Pointer subtraction could cause gcc to generate checks that the
operands refer to the same object.  Low-level systems code should
probably disable this form of checking by operating on unbounded
pointers.

Use of uninitialized pointers and the NULL pointer can be trapped by
automatically by initializing the bounded-pointer object to a value
that is guaranteed to trigger a bounds violation upon dereference.

>>>>>>>>>>>>>>>>
>>>>>>>>>>>>>>>> Bounded Pointer Declarations:
>>>>>>>>>>>>>>>>

The bounded or unbounded state of a pointer is determined by a
type-qualifier of either `__bounded__' or `__unbounded__'.  With the
`-fno-bounded-pointers' switch (the gcc default), in the absence of an
explicit qualifier, a pointer decl is considered `__unbounded__'.  With
the `-fbounded-pointers' switch, in the absence of an explicit
qualifier, a pointer decl is considered `__bounded__'.  A pointer
qualified implicitly or explicitly as `__bounded__' occupies three
words of storage for the pointer itself, a base and an extent.  A
pointer qualified implicitly or explicitly as `__unbounded__' occupies
a single word, as is traditional for C pointers.

If a file is compiled with `-fno-bounded-pointers' *and* contains no
explicit `__bounded__' qualifiers, then the resultant object will be
the same as if it were compiled with a version of gcc without this
feature.  `-fno-bounded-pointers' will *not* disable the effect of an
explicit `__bounded__' qualifier.  If the user desires that behavior,
s/he should include add `-D__bounded__= -D__unbounded__=' to the gcc
command-line to elide the qualifiers.

Header files included from specific directories can be designated as
containing pointer declarations that are bounded or unbounded.

    --unbounded-includes DIRECTORY
    -iunbounded DIRECTORY
	When processing an include file whose directory prefix matches
	DIRECTORY, make the pointer declarations unbounded by default.

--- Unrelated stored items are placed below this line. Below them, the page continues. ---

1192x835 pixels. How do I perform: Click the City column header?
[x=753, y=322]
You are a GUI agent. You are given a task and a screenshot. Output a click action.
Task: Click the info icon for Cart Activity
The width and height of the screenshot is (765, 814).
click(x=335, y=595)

    --bounded-includes DIRECTORY
    -ibounded DIRECTORY
	When processing an include file whose directory prefix matches
	DIRECTORY, make the pointer declarations bounded by default.

    --unbounded-standard-includes
    -iunboundedstdinc
	When processing an include file whose directory prefix matches
	one of the standard system include directories, make the
	pointer declarations unbounded by default.

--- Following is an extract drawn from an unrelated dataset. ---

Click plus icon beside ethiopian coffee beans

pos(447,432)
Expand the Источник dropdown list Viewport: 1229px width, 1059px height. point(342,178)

    --bounded-standard-includes
    -iboundedstdinc
	When processing an include file whose directory prefix matches
	one of the standard system include directories, make the
	pointer declarations bounded by default.

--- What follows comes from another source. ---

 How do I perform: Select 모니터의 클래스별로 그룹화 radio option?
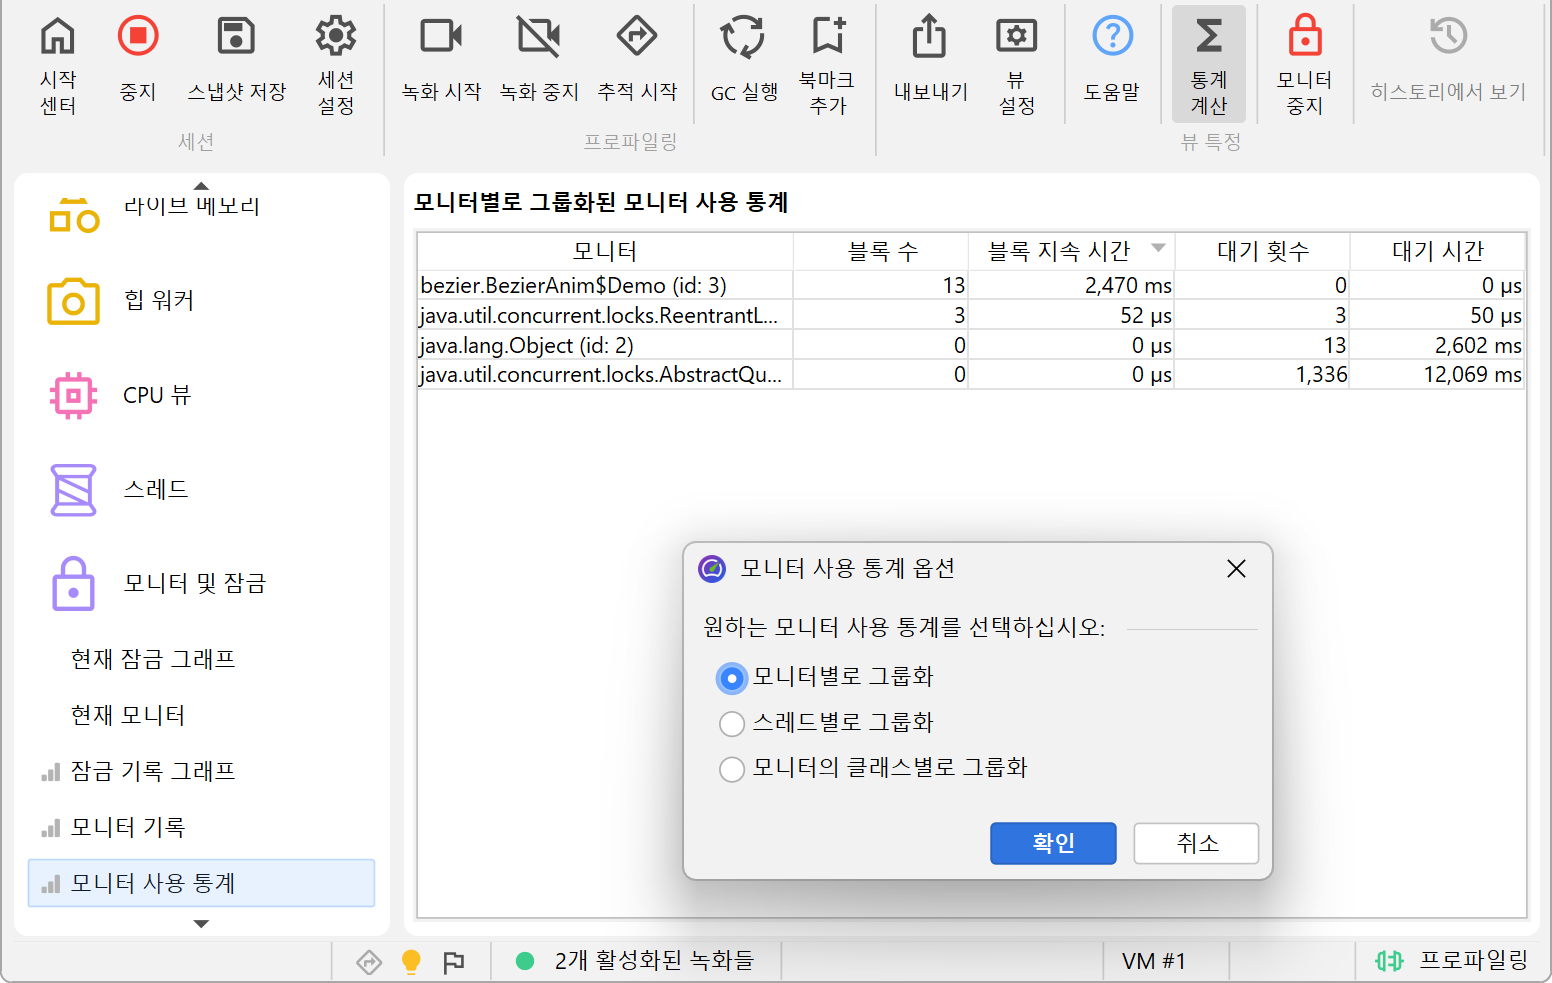[732, 768]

Type qualifiers represent fine-grained control over the boundedness of
pointers.  Command-line switches represent coarse-grained control.
Intermediate-grained control is provided by the following syntax:

    __bounded__ {
	/* pointer declarations are bounded by default
	   within this block. */
    }

    __unbounded__ {
	/* pointer declarations are unbounded by default
	   within this block. */
    }


The __bounded__ and __unbounded__ keywords may be regarded as prefix
operators that apply to blocks.  This syntax may also appear at
toplevel (file scope).

>>>>>>>>>>>>>>>>
>>>>>>>>>>>>>>>> Runtime pointer boundary checks:
>>>>>>>>>>>>>>>>

The command-line switch `-fcheck-bounds' controls generation of
runtime code to perform bounds checks on bounded pointers.  The effect
of this switch is orthogonal to `-fbounded-pointers'.
`-fbounded-pointers' controls how much space (one word or three words)
is occupied by pointers passed as function arguments, or stored in
memory with storage class static, whereas `-fcheck-bounds' controls
whether or not gcc generates runtime code to validate bounded
pointers.  When `-fcheck-bounds' is specified in conjunction with
`-fno-bounded-pointers', gcc treats pointer variables having automatic
storage-class as bounded, and those passed as arguments or having
static storage-class as unbounded.  This gives as much bounds checking
as can be accomplished without altering the static storage layout or
function calling conventions.  Generally, this means that all array
references and some pointer dereferences can be checked.

The following syntax offers finer grained control over generation of
runtime pointer boundary checks:

    __check_bounds__ {
	/* generate range checks for bounded pointers. */
    }

    __no_check_bounds__ {
	/* Don't generate range checks for bounded pointers. */
    }

>>>>>>>>>>>>>>>>
>>>>>>>>>>>>>>>> Selection of Bounded-Pointer Components:
>>>>>>>>>>>>>>>>

The builtin prefix operators `__ptrvalue__ <expr>', `__ptrbase__
<expr>', `__ptrextent__ <expr>', where <expr> is a pointer-valued
expression, extract the individual components of a bounded pointer.
These operators have the same syntax and precedence as `sizeof'.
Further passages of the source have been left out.